■ About this exercise ■
Your answer should be the exact lines of the data below from the one containing "1456x819 pixels. How" through the one containing "You are a computer-use agent. Screen"; please include nothing else.

━━━━━ Raw data

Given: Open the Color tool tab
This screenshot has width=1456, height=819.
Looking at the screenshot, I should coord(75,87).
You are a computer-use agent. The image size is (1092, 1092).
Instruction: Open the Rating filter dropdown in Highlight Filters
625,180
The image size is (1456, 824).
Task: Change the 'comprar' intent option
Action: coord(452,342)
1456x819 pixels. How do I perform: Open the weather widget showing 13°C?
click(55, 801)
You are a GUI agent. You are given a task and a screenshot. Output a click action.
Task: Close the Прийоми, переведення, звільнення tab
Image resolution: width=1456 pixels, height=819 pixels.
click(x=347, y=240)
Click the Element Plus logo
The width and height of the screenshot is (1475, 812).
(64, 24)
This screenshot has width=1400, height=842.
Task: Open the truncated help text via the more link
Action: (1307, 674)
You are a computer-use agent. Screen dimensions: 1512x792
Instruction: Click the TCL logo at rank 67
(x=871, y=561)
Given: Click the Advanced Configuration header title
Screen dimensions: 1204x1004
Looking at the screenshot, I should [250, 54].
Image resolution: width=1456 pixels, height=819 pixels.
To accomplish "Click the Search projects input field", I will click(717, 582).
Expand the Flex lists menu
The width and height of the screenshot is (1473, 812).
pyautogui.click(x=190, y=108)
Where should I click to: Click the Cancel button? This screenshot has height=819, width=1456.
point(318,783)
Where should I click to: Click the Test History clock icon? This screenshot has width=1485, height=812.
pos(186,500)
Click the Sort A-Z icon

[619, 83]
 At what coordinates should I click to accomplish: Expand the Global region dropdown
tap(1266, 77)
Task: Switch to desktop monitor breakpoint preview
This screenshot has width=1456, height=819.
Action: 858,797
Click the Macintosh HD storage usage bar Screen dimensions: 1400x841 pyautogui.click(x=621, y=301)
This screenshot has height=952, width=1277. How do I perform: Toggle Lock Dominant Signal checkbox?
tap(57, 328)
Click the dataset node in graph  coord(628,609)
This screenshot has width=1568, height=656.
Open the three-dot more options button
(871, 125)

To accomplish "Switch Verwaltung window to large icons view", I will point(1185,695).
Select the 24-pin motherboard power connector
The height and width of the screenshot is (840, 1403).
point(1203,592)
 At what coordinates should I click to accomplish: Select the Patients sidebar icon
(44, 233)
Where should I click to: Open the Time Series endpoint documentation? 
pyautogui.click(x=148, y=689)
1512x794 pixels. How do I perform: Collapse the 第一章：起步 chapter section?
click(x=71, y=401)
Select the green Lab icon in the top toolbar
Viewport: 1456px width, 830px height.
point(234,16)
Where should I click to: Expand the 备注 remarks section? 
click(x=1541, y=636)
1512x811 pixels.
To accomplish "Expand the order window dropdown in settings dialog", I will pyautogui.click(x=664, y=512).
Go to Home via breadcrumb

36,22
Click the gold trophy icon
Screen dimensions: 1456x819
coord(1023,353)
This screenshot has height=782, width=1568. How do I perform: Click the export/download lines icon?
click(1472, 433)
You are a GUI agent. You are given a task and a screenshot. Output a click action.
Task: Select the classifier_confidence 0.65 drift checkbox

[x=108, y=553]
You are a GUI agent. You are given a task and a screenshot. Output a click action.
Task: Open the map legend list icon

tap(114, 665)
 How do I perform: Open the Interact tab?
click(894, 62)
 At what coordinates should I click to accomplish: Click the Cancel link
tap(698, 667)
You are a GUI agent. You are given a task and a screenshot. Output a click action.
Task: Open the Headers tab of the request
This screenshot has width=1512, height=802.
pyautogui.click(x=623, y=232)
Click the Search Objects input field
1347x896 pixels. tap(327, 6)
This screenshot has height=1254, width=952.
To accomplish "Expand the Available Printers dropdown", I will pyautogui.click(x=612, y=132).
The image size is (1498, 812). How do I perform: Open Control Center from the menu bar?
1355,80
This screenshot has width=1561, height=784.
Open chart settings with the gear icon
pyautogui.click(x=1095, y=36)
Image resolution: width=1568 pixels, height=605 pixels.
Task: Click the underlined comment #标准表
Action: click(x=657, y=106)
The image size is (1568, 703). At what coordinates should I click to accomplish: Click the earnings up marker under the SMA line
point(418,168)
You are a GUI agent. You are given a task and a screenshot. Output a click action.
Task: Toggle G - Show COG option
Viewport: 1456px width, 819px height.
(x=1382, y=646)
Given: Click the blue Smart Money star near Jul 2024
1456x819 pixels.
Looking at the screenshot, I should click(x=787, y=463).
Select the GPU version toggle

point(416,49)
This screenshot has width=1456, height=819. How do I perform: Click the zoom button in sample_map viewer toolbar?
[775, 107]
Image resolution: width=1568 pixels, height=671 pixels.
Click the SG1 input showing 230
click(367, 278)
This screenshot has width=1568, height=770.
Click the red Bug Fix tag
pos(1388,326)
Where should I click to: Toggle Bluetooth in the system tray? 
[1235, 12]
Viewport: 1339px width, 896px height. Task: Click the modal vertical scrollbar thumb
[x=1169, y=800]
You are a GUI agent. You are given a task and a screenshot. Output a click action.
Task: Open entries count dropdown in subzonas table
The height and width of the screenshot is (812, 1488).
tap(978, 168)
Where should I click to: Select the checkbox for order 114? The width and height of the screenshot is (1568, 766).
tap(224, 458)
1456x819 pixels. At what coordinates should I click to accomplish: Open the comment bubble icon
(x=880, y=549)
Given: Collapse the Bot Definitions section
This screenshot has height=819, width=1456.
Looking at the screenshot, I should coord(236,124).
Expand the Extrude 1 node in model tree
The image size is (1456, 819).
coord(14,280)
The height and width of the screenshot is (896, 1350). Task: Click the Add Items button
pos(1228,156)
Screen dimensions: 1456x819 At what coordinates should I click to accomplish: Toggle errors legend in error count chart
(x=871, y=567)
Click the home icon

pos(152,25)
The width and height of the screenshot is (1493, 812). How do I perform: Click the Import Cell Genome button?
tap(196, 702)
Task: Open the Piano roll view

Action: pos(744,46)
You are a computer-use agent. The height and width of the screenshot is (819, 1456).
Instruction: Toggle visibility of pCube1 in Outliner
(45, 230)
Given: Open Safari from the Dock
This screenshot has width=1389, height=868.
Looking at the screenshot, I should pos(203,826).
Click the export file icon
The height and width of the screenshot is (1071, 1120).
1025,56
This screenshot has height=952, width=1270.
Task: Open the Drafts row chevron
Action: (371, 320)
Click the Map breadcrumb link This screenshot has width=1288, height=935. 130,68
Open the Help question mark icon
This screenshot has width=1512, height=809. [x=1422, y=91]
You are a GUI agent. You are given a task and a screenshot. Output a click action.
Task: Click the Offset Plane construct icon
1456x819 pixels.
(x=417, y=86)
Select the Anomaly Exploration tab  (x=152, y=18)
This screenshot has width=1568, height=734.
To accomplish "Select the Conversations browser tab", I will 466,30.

━━━━━━━━━━

■ Exercise answer ■
1456x819 pixels. How do I perform: Open the weather widget showing 13°C?
click(55, 801)
You are a GUI agent. You are given a task and a screenshot. Output a click action.
Task: Close the Прийоми, переведення, звільнення tab
Image resolution: width=1456 pixels, height=819 pixels.
click(x=347, y=240)
Click the Element Plus logo
The width and height of the screenshot is (1475, 812).
(64, 24)
This screenshot has width=1400, height=842.
Task: Open the truncated help text via the more link
Action: (1307, 674)
You are a computer-use agent. Screen dimensions: 1512x792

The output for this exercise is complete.